Holly was a blood donor to the University of Pennsylvania Bloodmobile. She donated blood regularly for six years. She saved the lives of many other dogs. She never complained or fussed. She did this important work because we asked her to. She was featured in the Philadelphia Inquirer a few years ago in a story about the canine blood donor program at Penn. We were so proud of our girl that Sunday when we saw the article and the big photo of our girl in the newspaper. So proud.
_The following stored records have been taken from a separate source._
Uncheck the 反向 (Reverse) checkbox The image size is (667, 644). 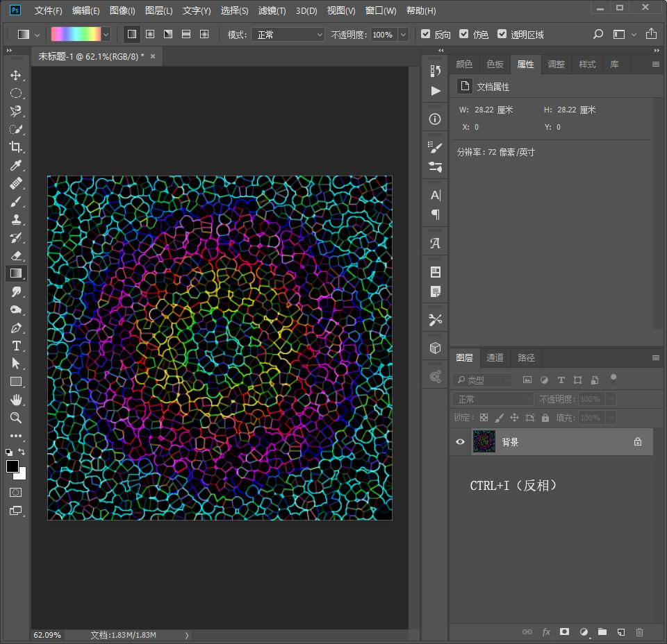coord(426,34)
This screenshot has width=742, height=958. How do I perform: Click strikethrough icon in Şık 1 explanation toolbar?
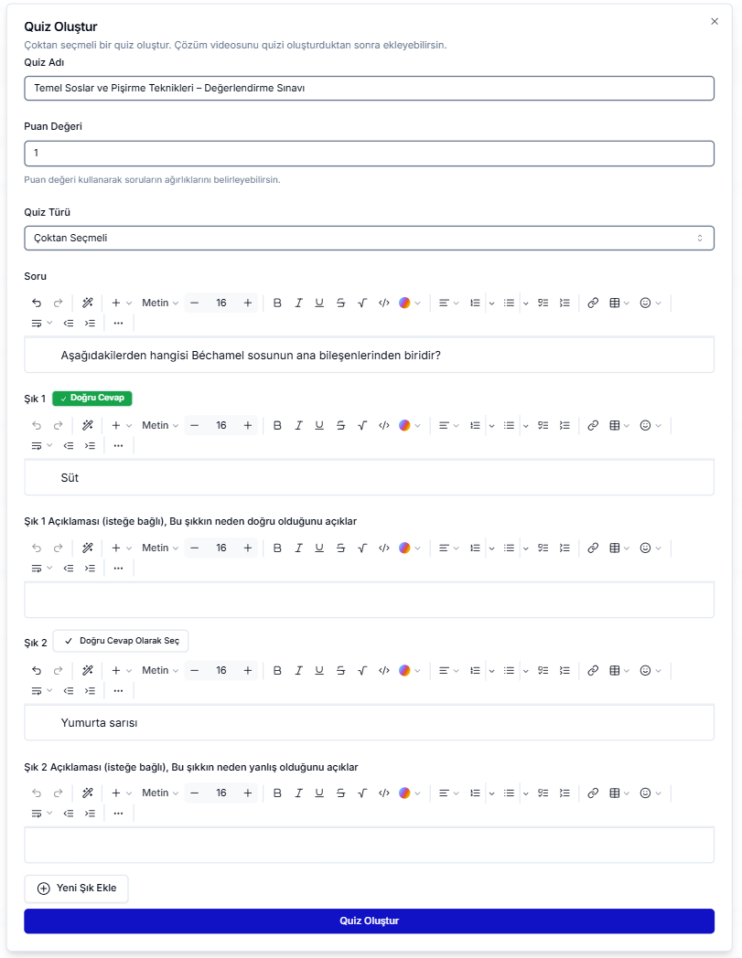[340, 548]
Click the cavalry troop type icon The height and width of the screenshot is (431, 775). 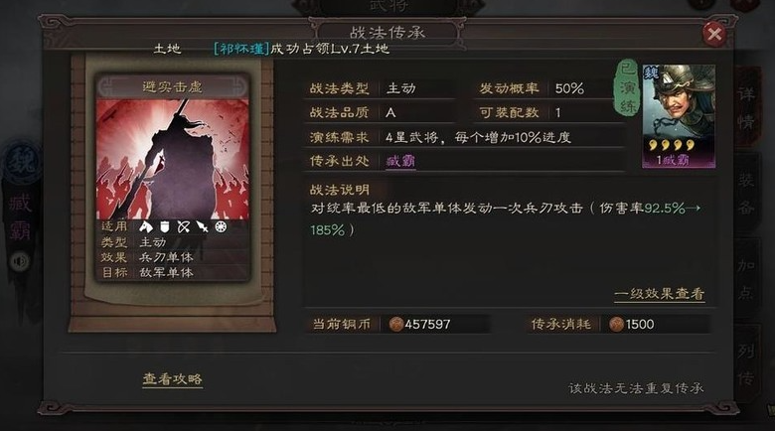pos(146,226)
Philadelphia Inquirer 2014
Holly happily and easily went along on all of our greyhound adventures. She enjoyed seeing other hounds in Gettysburg, in Dewey Beach, at Grapehounds. She was a wonderful traveler who was fine to tag along or stay behind in a hotel room. As she got older, as those awful corns showed up more often, she preferred to stay behind and rest. We let her do so, but I always felt bad that her mobility had declined even with Therapaws and the constant hulling of those corns. We missed having her along, but we were convinced that she preferred soft beds, quiet, and (when appropriate)air conditioning.
Holly helped us through our agonizing losses of Bee Wiseman, Murray, and River. I will always remember how Holly stayed up night after night with Murray during the last week of his life. Instead of sleeping in the bedroom, she stayed out in the living room with Murray. She knew what we did not. She watched over him from the sofa. Ever vigilant. She was a constant, peaceful force in our house. She helped us absorb each loss and reminded us that we’d need to keep going even as grief tried to paralyze us.
Holly was the healthiest hound we knew. She was never sick, never had an upset stomach, never rejected anything we fed her. She’d live a long life, we thought. Her eleventh birthday was on Friday, November 1st. We knew she didn’t have too much time left, though. In July, just a month after River’s sudden passing, we learned that Holly had bladder cancer. We managed this illness all summer and fall. Each day was a tiny bit worse than the one before. We let her go on Monday, November 4th, a day too early perhaps, but under her own power. She enjoyed a beautiful walk in the woods near our house on Monday afternoon. We were lucky to have such a warm, sunny day in November. No coats, no chill in the air. Just walking on a beloved trail in the woods sniffing all of her favorite spots as the sun began to set. I took this photo of her knowing it would be one of the last. I’m glad I brought my camera along.
As our appointment time drew closer I made the turn for home. Holly pulled with all her might to continue on our path along the trail. If only that walk could have continued....
You asked us for nothing and gave us everything we ever asked of you, Holly. Befriend picky Murray, donate blood, hop in the car and go on a road trip, get used to a terrier in the house, wait for us in the hotel room, let daddy hull that corn, get used to the hyper schnauzer-mix while dealing with cancer, and finally, make the turn for home one last time.
We were so lucky to have had you for eight years, Holly. You weren’t the girl we were looking for eight years ago, but we thanked God everyday that you found us. You were the perfect fit for our little family. We will see you again one day, sweet girl. We are missing you, missing you, missing you. Wait for us. One day we will make our last turn for home. Wait for us there, sweet Holly.